Desde niña supe que quería pintar. El arte atraviesa mi biografía y me conforma; es belleza, es espacio de encuentro, de comprensión, de ser y estar, de ofrecer y aceptar. Es mi mi pasión, es hogar.
Fue en 1986, en la Facultad de BBAA de Madrid, en Paisaje, cuando el profesor Carralero me dijo ”pinta como dibujas”. Con el tiempo comprendí que mis pinturas eran densas, y mis dibujos livianos. Dejé el óleo y trabajé con el agua: acrílicos y acuarelas.
Primero dibujo en papel y luego pinto. Los dibujos son organizaciones formales a través de la línea y con áreas que destacan para ordenar todo un mundo interior. No veo el color en ellos. Son formas que cuentan un momento, un sentir, un pensamiento. Las imágenes son biográficas; representaciones simbólicas que traslado a las tablas y, últimamente, en ocasiones a lienzos. Ahí aparece el color con la primera aguada que cubre todo lo dibujado en él.

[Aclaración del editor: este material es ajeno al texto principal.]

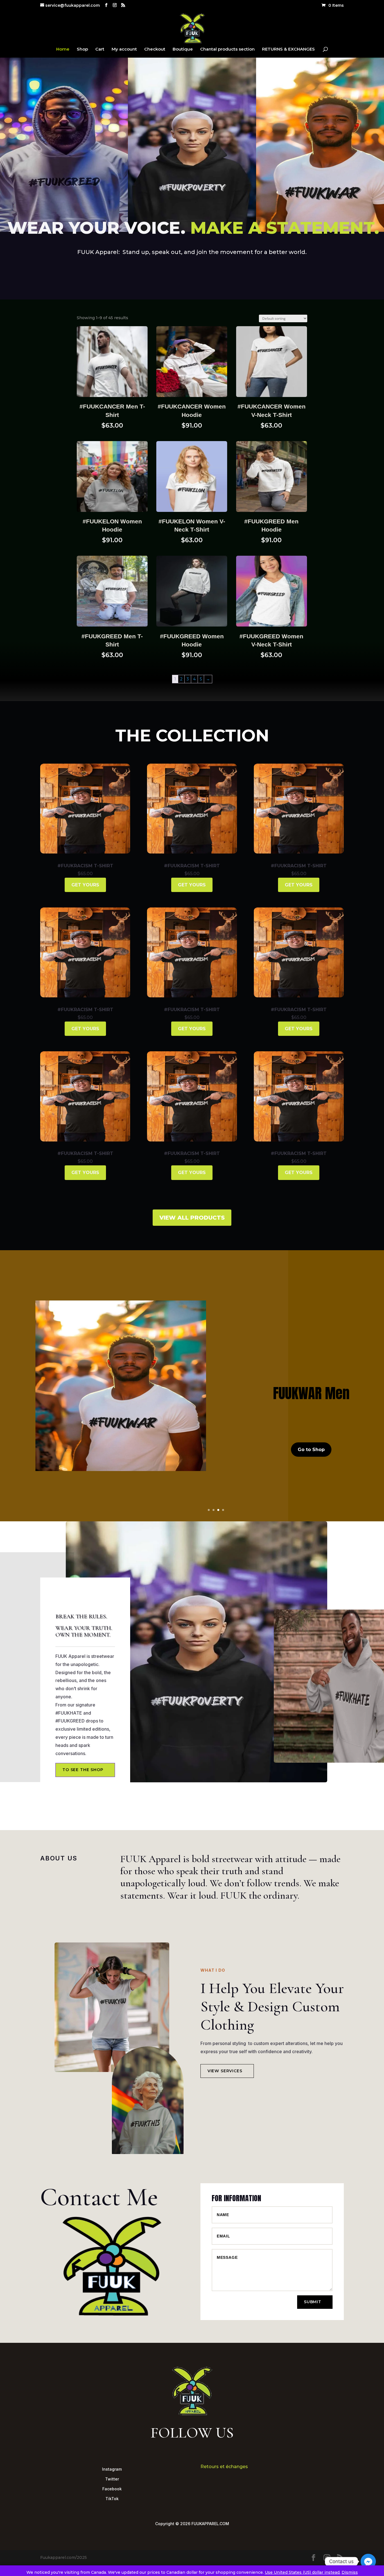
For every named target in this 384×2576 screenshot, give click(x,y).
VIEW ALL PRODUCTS (192, 1217)
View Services (224, 2070)
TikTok (112, 2498)
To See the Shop (82, 1769)
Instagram (112, 2469)
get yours (85, 885)
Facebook (112, 2488)
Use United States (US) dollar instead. (302, 2572)
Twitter (112, 2479)
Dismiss (350, 2572)
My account (124, 49)
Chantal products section (227, 49)
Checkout (154, 49)
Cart (99, 49)
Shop (82, 49)
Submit (312, 2301)
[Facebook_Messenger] (368, 2561)
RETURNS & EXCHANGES (288, 49)
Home (62, 49)
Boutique (183, 49)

Con los primeros pasos fui trazando un mapa.
En mis inicios fui a lo más primitivo del arte. De aquel tiempo quedan algunas características que no han cambiado a lo largo de los años: los objetos del revés, las texturas de las paredes/cuevas, y alguna que otra forma. De las pequeñas temperas sobre papel que hacía a mano en las primeras exposiciones individuales, han permanecido los márgenes irregulares y los límites de la obra sin marcos externos.
De Cezanne aprendí cómo percibir y plasmar el color. De Van Gogh el deseo de que la luz emanara del interior de la obra. De Klee el juego de líneas, texturas y colores junto al símbolo y la metafísica. De Matisse el sentido de que mis obras sean un lugar para el descanso; que sean una caricia sensorial y reflexiva, generadoras de historias íntimas; lugar artístico de cuidado. Del románico y de Giotto formas y narrativas.
El reconocimiento del territorio se inició en 1997 con el marchante y mentor Sam Benady y su “Sammer Gallery” y se profundizó a lo largo de los años como ilustradora, arteterapeuta, profesora y diseñadora de superficies.